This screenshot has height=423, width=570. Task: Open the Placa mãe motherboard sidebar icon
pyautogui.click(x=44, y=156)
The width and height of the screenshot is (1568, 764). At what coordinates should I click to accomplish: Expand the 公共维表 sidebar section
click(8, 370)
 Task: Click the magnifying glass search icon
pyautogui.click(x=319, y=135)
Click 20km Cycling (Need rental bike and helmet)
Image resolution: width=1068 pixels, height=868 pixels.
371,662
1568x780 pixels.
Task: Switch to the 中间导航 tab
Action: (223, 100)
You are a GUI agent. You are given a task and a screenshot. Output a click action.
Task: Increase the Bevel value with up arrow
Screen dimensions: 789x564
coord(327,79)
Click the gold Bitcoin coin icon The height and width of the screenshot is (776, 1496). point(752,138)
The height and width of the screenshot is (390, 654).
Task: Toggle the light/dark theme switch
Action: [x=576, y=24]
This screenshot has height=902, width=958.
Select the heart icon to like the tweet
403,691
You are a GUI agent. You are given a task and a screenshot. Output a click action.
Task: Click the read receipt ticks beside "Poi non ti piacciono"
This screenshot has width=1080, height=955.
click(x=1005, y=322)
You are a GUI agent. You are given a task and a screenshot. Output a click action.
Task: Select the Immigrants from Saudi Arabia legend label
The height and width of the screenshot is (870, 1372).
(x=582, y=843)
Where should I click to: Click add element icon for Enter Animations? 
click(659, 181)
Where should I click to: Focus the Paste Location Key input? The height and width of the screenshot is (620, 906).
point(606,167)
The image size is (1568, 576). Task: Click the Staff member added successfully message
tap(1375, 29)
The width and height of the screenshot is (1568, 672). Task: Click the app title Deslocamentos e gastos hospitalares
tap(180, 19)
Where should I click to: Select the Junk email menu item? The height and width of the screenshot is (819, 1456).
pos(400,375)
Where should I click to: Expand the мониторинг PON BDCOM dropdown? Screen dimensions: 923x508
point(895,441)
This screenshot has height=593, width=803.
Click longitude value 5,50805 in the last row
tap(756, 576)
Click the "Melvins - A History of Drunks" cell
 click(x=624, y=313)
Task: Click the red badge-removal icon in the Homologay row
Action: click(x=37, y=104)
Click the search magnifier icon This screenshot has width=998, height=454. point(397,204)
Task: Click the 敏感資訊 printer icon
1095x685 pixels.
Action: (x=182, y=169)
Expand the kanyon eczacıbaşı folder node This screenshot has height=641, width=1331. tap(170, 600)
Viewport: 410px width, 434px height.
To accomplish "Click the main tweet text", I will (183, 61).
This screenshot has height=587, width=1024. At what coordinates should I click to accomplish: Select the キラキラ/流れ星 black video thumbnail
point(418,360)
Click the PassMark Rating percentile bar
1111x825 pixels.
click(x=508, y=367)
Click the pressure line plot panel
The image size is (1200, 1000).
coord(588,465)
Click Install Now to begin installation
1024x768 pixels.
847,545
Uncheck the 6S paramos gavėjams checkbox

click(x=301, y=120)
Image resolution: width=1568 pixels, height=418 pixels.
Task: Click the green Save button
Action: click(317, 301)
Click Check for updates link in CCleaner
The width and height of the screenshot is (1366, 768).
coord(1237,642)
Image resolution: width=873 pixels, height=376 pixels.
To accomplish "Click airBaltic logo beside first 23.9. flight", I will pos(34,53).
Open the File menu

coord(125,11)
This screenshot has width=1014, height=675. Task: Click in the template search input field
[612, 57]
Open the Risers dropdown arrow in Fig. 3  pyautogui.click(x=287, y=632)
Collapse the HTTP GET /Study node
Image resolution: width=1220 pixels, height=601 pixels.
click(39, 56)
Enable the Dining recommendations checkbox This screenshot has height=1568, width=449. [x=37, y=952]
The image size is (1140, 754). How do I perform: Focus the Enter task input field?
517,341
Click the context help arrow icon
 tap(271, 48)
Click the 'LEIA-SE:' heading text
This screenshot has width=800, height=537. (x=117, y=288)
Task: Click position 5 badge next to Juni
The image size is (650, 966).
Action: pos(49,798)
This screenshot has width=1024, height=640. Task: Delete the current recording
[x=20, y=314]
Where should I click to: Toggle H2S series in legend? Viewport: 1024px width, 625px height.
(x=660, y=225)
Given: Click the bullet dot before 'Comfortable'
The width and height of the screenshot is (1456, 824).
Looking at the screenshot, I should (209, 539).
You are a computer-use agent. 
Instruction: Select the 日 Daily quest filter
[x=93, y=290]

# # # # # # #

[REQUIRED WORK]:
Of all the lines in the entries, count those with the string "will", and report only that number.

[RESULT]:
2